Rutgers Medical School recently announced a $600 million investment in their medical school, which is less than a half a mile away. And so, we think this is, and I call it opportunistic because we’re able to acquire it at a significant discount to the amount that is already, of capital that’s already been invested in it. It’s somewhat a unique situation. We think this is a great, great opportunity. Our projections are showing that we can do somewhere about $250 to $275 a square foot. If you look at any of the student housing and family offices, a lot of the private equity firms are all getting into student housing. They see it as a very, especially in urban areas, they see it as a very attractive investment long-term. And we are long-term players, because we’re in Opportunity Funds. We think we can do it for between $250 and $275 a square foot, complete, when the, right now, quoting the CBRE, student housing like this, in urban areas, is between $400 and $500 per square foot. So, we’re excited about the opportunities here.
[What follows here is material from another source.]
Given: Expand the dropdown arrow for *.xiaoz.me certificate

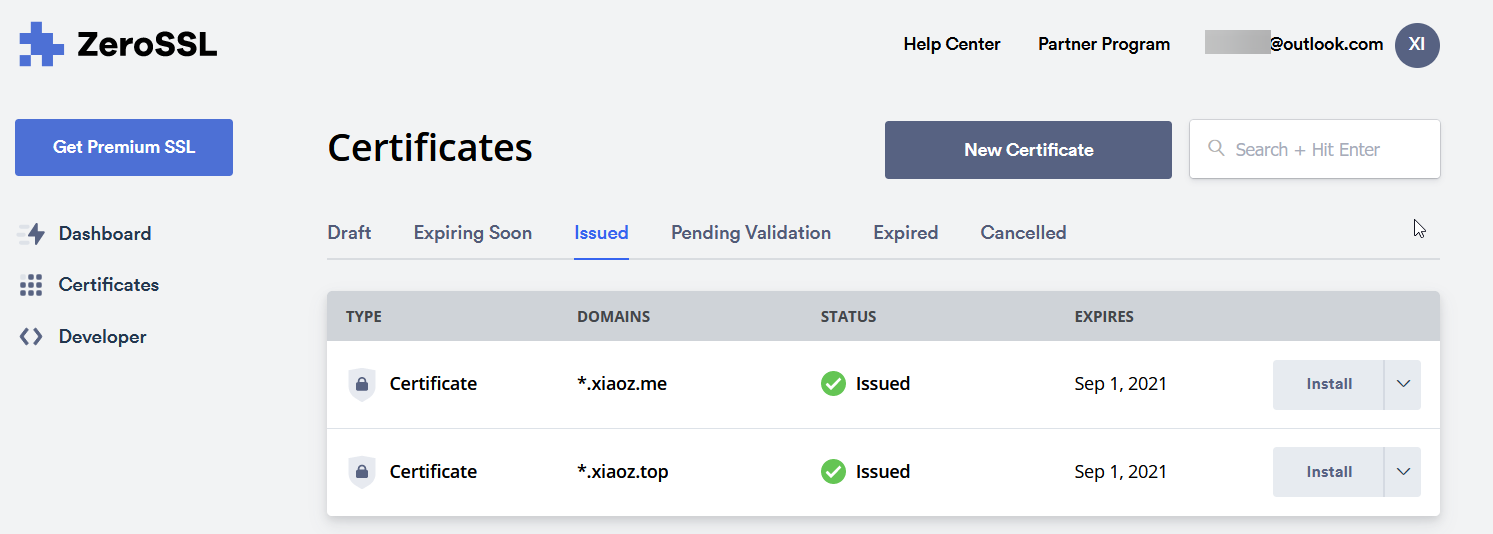Looking at the screenshot, I should (x=1402, y=384).
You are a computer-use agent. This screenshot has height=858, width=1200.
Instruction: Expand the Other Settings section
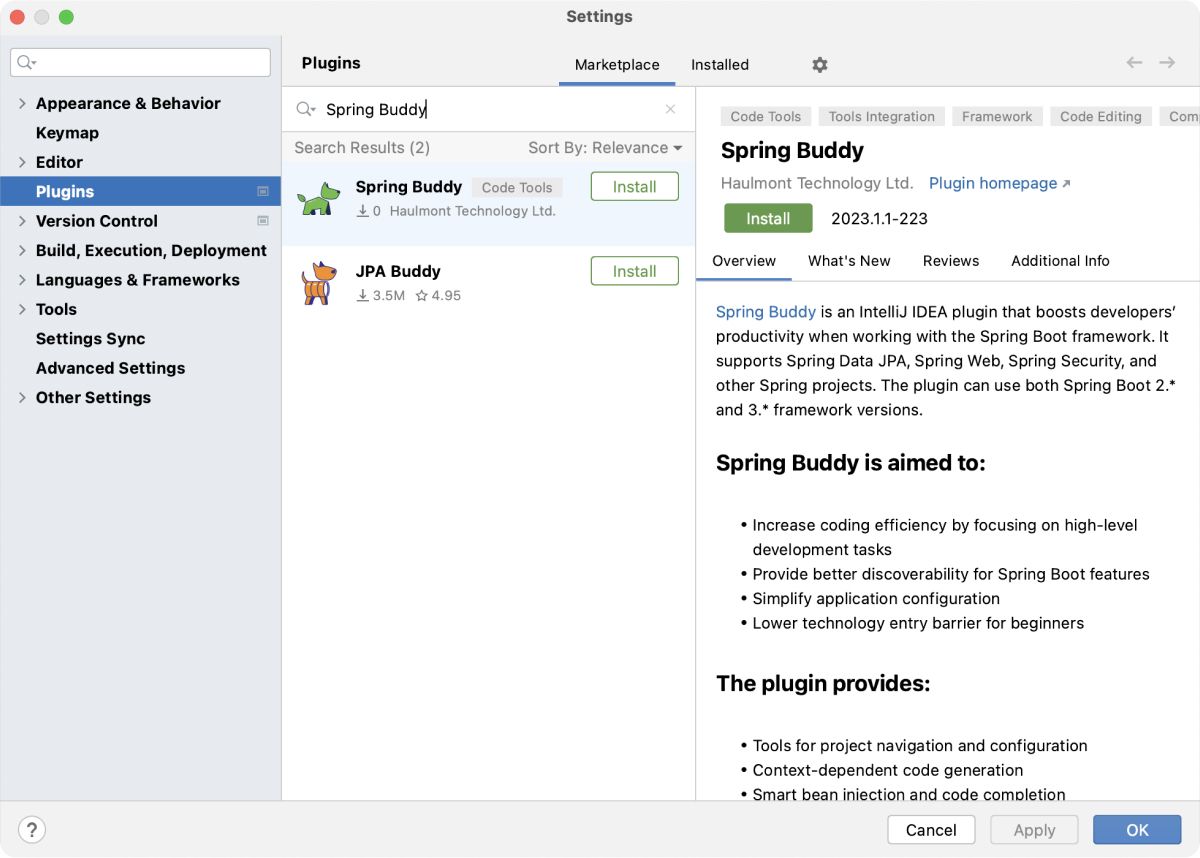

You can read all about the Newark market overview. We are strategic investors. There’s a reason we go into Newark, because that’s where all the money is going. We go into Jacksonville. They’re putting a billion dollars into the downtown. You’ve got the new Jaguar Stadium. They got a brand new soccer, professional soccer stadium going up. This is where all the action’s happening. Jacksonville is creating jobs like crazy. And this just gives you, quickly, our service providers, our partners, and some, a few more fact sheets on the funds. And we like to say, “Don’t just make an investment. Make an impact.” So, if there’s any questions, I’m glad to answer.

Jimmy: Fantastic. Thank you, Robert. We have run out of time during this segment for questions…

Roberrt I’m sorry.

Jimmy: …but… No, that’s okay. That’s why we have email addresses. So, I’m gonna pass along your email address to everyone, [email protected]. I’m posting that in the chat right now as well. So, please do reach out to Robert and Chris if you have any questions. I love that. “Don’t just make an investment. Make an impact.” Ellavoz Impact Capital. Robert, it was great seeing you last week, and…

Robert: Great seeing you.

Jimmy: …appreciate you supporting OZ Pitch Day and OpportunityDb today. Thank you so much for your time.

Robert: Thank you very much. Have a great day.